◆ Written instruction ◆
Retype everything from the line containing "Where should I" down to the end of the records, keeping each of those lines unchanged. Leave the pictures out of your answer.

#### Exercise data

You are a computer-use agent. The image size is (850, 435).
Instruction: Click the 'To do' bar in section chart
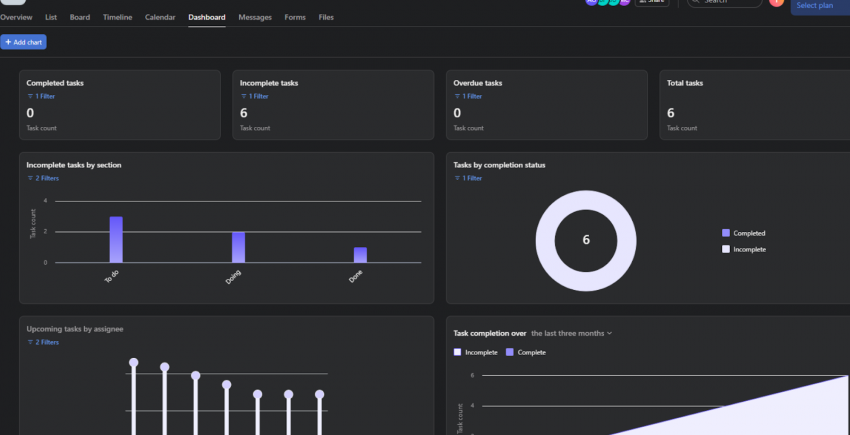(x=116, y=239)
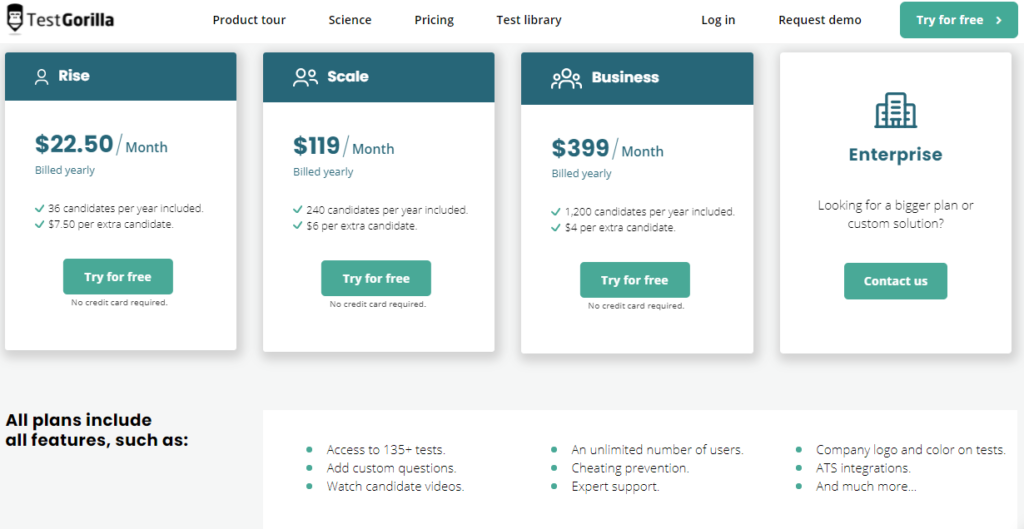This screenshot has width=1024, height=529.
Task: Start Business plan with Try for free
Action: click(635, 280)
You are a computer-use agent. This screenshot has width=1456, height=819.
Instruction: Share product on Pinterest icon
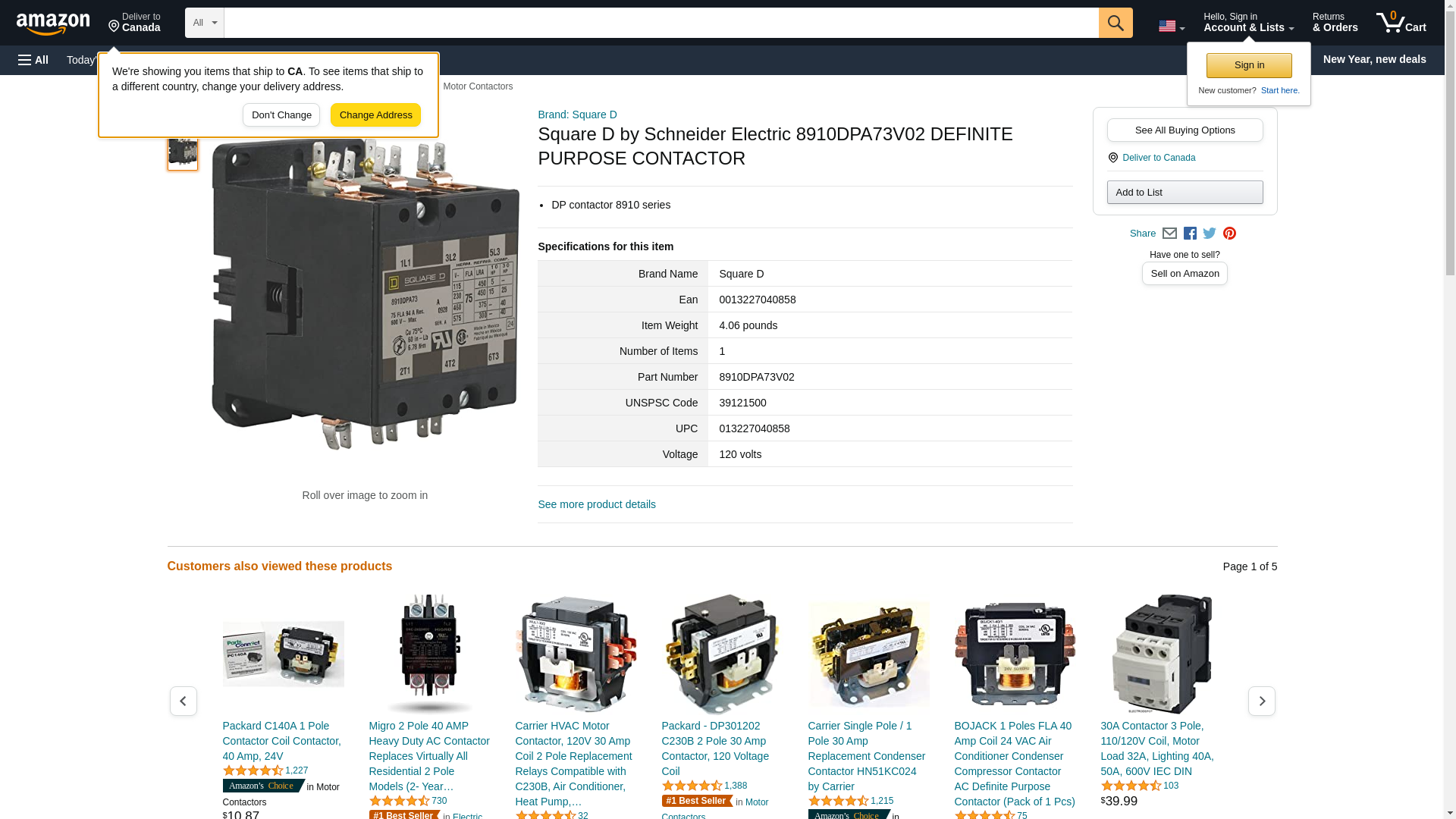[1229, 234]
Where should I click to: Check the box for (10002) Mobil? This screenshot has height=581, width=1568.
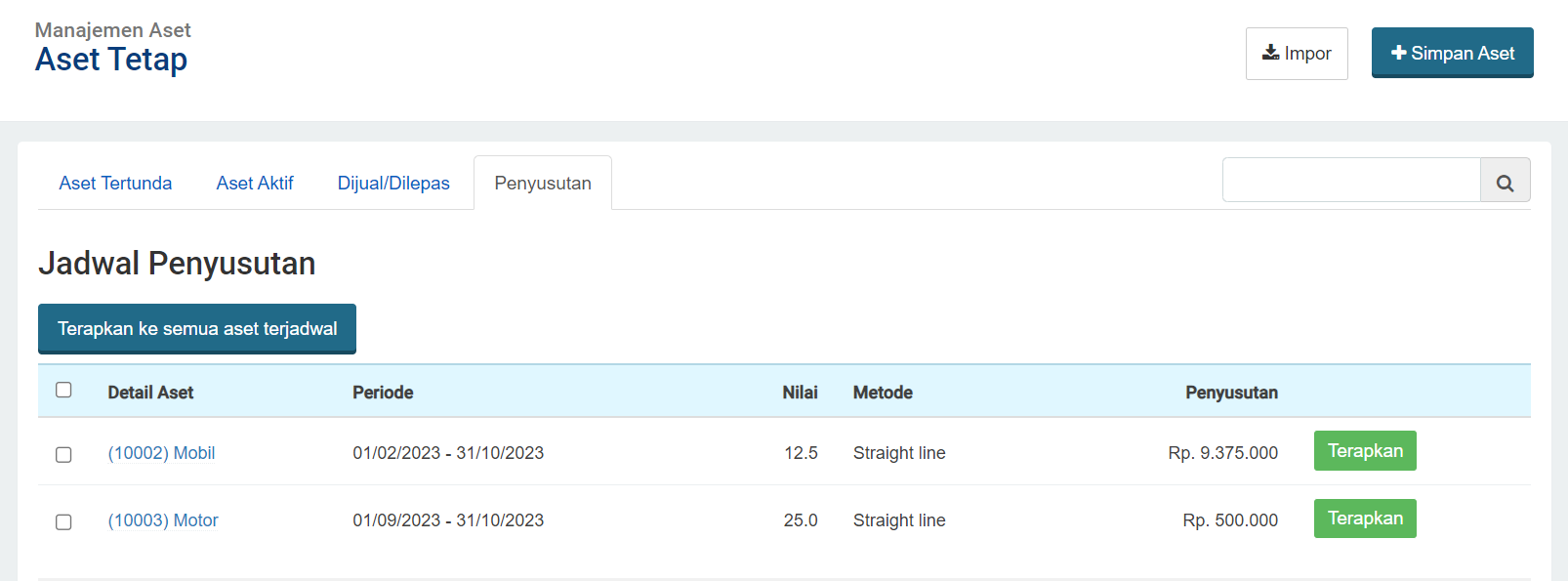coord(63,454)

########

◆ Result below ◆
Where should I click to: Check the box for (10002) Mobil? This screenshot has height=581, width=1568.
coord(63,454)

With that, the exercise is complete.